## TASK
Please answer from the text on excess benefit transactions: on what date does the taxable period begin?

## TEXT TO READ
Taxable period. Taxable period
means the period beginning with the
date on which the excess benefit
transaction occurs and ending on the
earlier of:
1. The date a notice of deficiency
was mailed to the disqualified person
for the initial tax on the excess benefit
transaction, or
2. The date on which the initial tax
on the excess benefit transaction for
the disqualified person is assessed.
Excess benefit transaction. An
excess benefit transaction is any
transaction in which:
1. An excess benefit is provided by
the organization, directly or indirectly to,
or for the use of, any disqualified
person, or
2. The amount of any economic
benefit provided to, or for the use of, a
disqualified person is determined in
whole or in part by the revenues of the
organization and violates the private
inurement prohibition rules (to the
extent provided in regulations).
Until final regulations are issued
regarding the special rules for
CAUTION revenue sharing transactions
described in 2 above, these
transactions will only be subject to
section 4958 liability under the general
rule described in 1 above.

## DATASET EXCERPTS
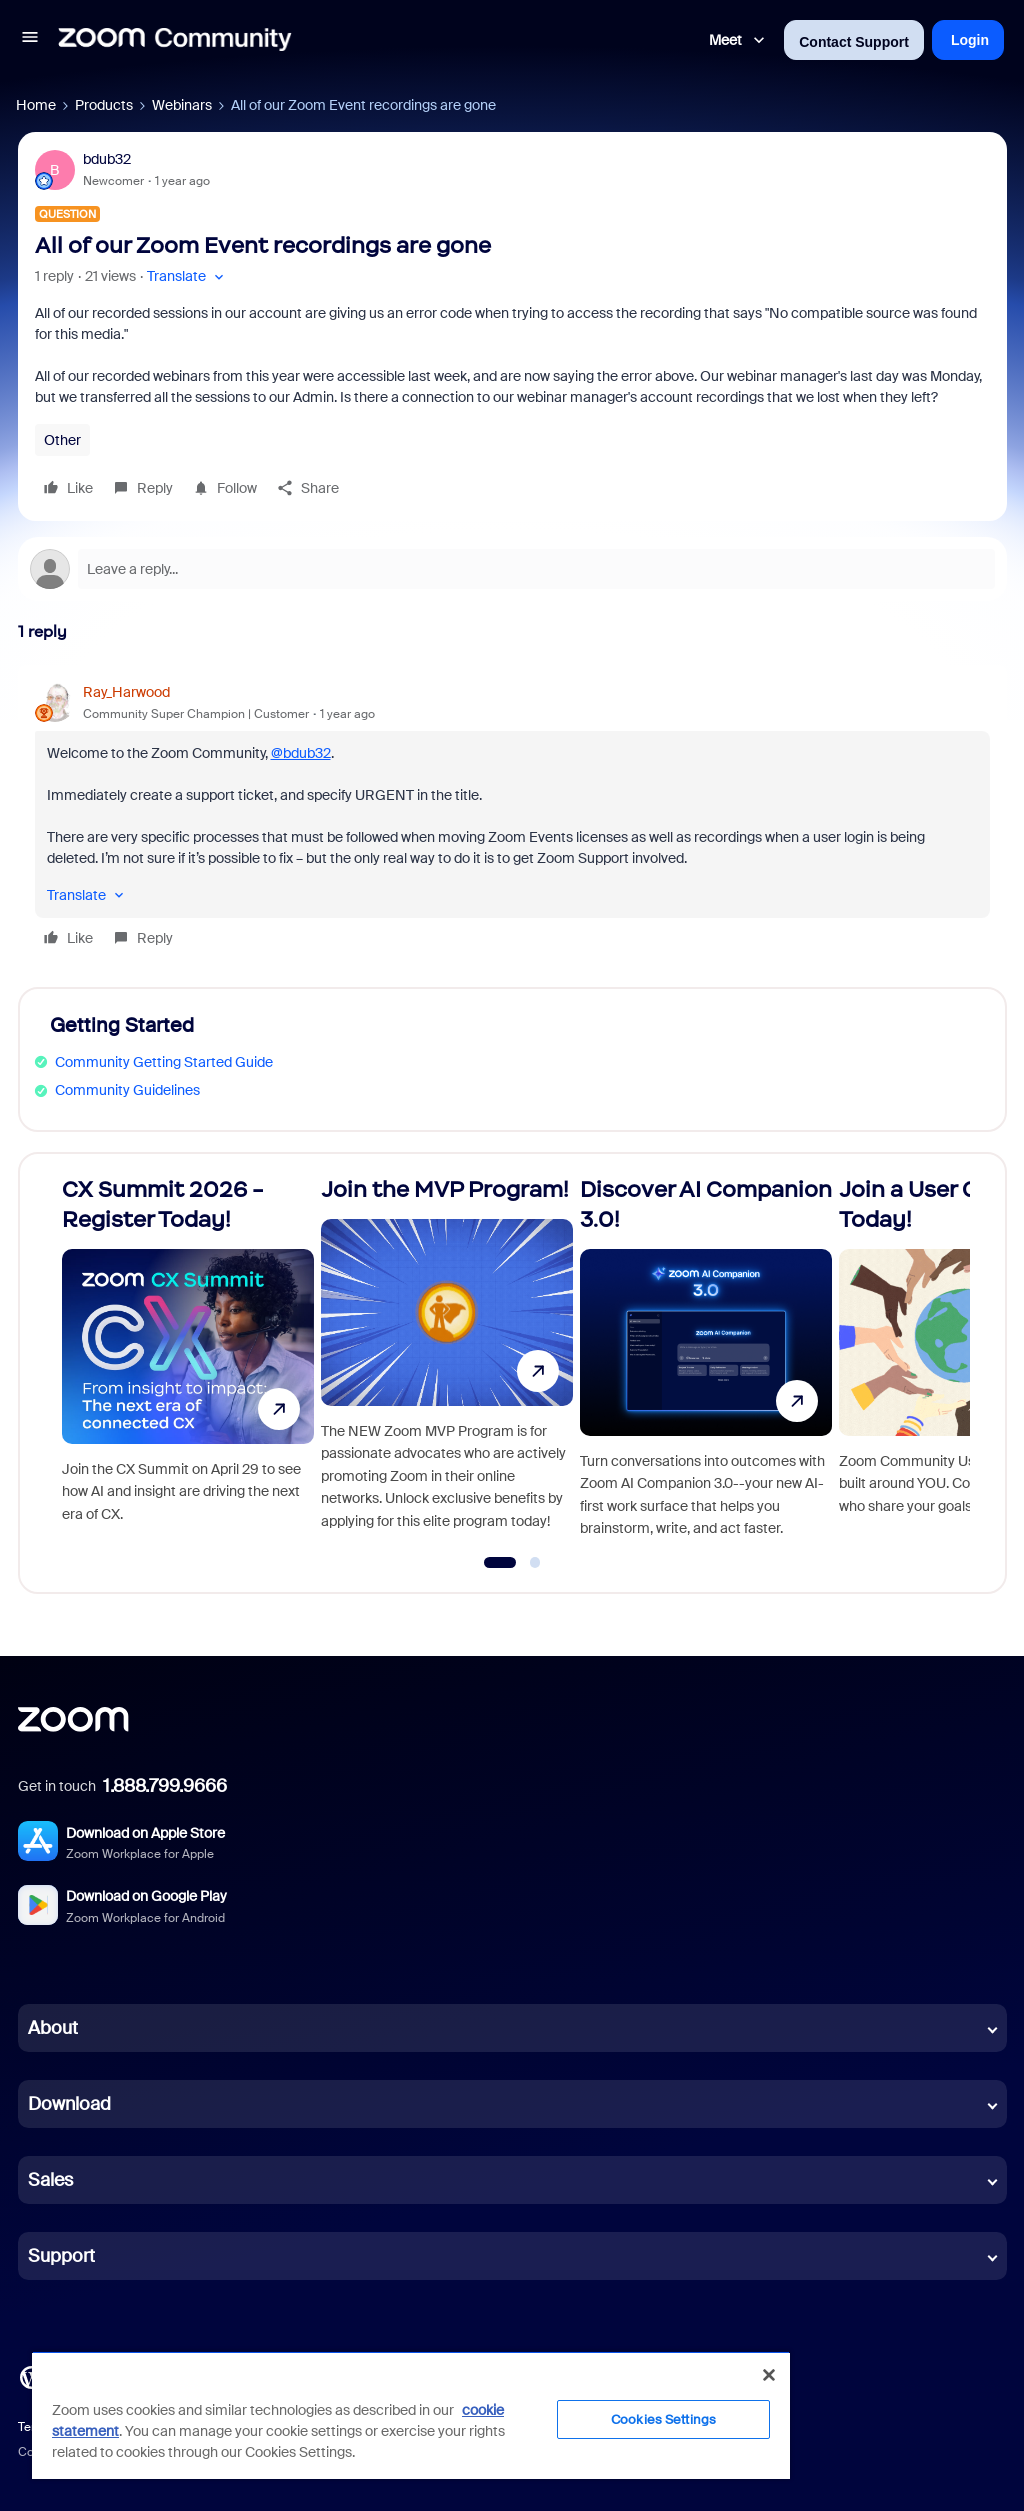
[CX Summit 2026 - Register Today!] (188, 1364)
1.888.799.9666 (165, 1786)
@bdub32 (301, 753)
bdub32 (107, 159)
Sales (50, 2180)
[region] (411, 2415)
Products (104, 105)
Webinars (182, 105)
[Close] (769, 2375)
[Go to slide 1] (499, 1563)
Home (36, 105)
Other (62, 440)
---
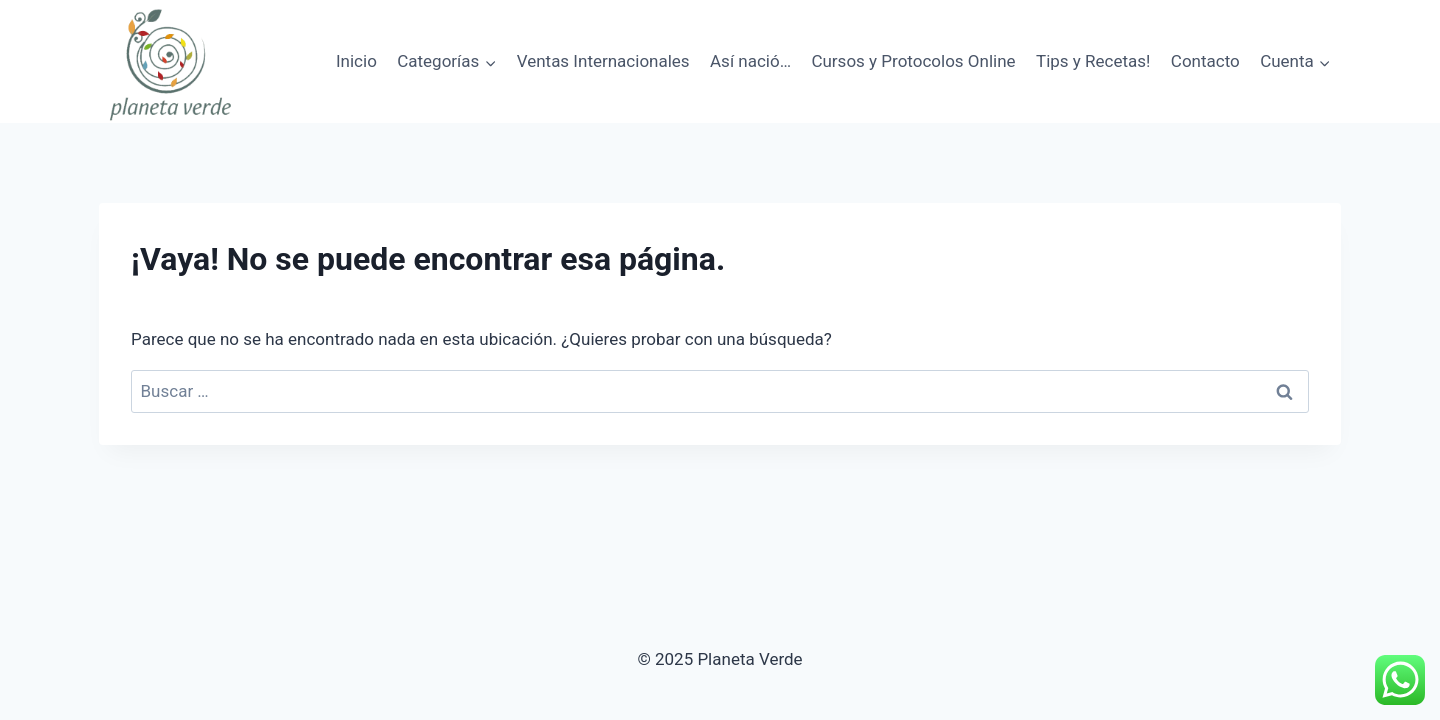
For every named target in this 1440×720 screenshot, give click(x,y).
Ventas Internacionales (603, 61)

## FINISHED EXERCISE
It begins on the date the excess benefit transaction occurs.